━━━━━ Extract to read ━━━━━
Yesterday the National Venture Capital Association (NVCA) – in conjunction with Thomson Reuters and PricewaterhouseCoopers – released 1Q12 funding data for the VC industry, and frankly the numbers are startling – but yet in some sense, upon reflection, not surprising. For the quarter there were 758 deals which raised $5.8BN, which was down 19% on a dollars basis and down 15% for deals from 4Q11. If you were wondering, these levels are down 13% (dollars) and 12% (deals) when compared to 1Q11.
The VC industry is contracting and consolidating swiftly, but oddly the amounts invested have been tracking meaningfully ahead of the dollars raised by VC firms. The graph below shows that the lines have been diverging for nearly four years – this won’t end well. Clearly the dramatic reduction in amounts invested in this past quarter suggest that the lines may now be starting to converge – at a minimum trending downwards and will probably settle at meaningfully reduced levels, perhaps as low as $12 – $15BN per year for both amounts raised and invested. Ironically they may still not converge as the VC industry struggles to raise capital.
As I studied the data this weekend I observed a number of other important themes which entrepreneurs should be mindful of as they consider raising capital.
- Even the Software category was soft in 1Q12 – $1.6BN across 231 deals which was down 18% in dollar terms from last quarter (average size ~$7MM per financing)
- Biotech took it on the chin – $780MM invested in 99 deals which is down 43% in dollar terms and down 14% in number of deals from last quarter (average size ~$7.9MM)
- Cleantech was not saved from the downdraft either – $951MM across 73 deals which was down 30% dollar terms and down 11% in number of deals from prior quarter
- Even Semi’s were not spared, down 43% in dollar terms quarter-over-quarter
Clearly as the VC’s invests fewer dollars in any given quarter, most categories will be down. What is most striking is the continued and strong rotation away from industries that have significant scientific and regulatory risks, and are also characterized by long times to generate investor returns. Notwithstanding popular opinion, VC’s aren’t dummies.
Other observations around stage are also notable.
- Late Stage investing was up 11% this quarter and represented 40% of all deals. Clearly there is a rotation to opportunities nearer to liquidity, which most funds need to show in order to raise new funds. There was $2.3BN invested in 208 Late Stage companies this past quarter which was consistent with the $2.4BN and 234 deals in 1Q11.
━━━━━
Required actions:
1. Repeat the venture capital commentary word for word from "Yesterday the National" to "compared to 1Q11.".
2. Answer these questions from the venture capital commentary:
(a) How many deals were there in 1Q12?
(b) How much was invested in Biotech during the quarter?
(c) What share of all deals did Late Stage investing represent?
The items after this venture capital commentary are separate material.
━━━━━ Entries provided ━━━━━
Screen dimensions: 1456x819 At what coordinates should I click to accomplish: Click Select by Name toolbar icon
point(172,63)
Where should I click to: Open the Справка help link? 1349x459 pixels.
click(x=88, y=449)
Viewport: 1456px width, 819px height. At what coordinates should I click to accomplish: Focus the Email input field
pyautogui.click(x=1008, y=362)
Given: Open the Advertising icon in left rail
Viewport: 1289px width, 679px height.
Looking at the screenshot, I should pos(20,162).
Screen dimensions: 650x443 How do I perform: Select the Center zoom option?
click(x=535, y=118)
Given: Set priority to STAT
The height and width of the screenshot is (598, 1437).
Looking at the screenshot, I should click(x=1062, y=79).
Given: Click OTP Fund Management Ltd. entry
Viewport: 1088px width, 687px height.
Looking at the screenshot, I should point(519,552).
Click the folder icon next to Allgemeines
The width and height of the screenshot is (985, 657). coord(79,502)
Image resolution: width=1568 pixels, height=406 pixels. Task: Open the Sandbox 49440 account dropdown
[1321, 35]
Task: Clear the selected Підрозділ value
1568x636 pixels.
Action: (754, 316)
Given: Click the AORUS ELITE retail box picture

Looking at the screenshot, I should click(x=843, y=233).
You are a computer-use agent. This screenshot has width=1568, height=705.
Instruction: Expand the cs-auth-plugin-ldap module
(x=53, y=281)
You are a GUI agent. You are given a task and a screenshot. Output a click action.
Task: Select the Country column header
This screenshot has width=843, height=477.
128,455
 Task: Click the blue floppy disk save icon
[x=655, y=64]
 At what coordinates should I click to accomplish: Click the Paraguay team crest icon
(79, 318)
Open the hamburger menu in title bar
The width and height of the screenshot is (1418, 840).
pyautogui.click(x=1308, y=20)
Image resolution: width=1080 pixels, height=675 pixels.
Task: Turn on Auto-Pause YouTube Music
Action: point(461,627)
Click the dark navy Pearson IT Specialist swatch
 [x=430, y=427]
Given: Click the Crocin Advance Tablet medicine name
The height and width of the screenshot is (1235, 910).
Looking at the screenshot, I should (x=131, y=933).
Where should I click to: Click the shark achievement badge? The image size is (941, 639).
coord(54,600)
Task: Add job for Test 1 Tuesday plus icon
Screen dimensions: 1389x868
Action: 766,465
━━━━━
Solution set:
1.
Yesterday the National Venture Capital Association (NVCA) – in conjunction with Thomson Reuters and PricewaterhouseCoopers – released 1Q12 funding data for the VC industry, and frankly the numbers are startling – but yet in some sense, upon reflection, not surprising. For the quarter there were 758 deals which raised $5.8BN, which was down 19% on a dollars basis and down 15% for deals from 4Q11. If you were wondering, these levels are down 13% (dollars) and 12% (deals) when compared to 1Q11.

2.
(a) 758
(b) $780MM
(c) 40%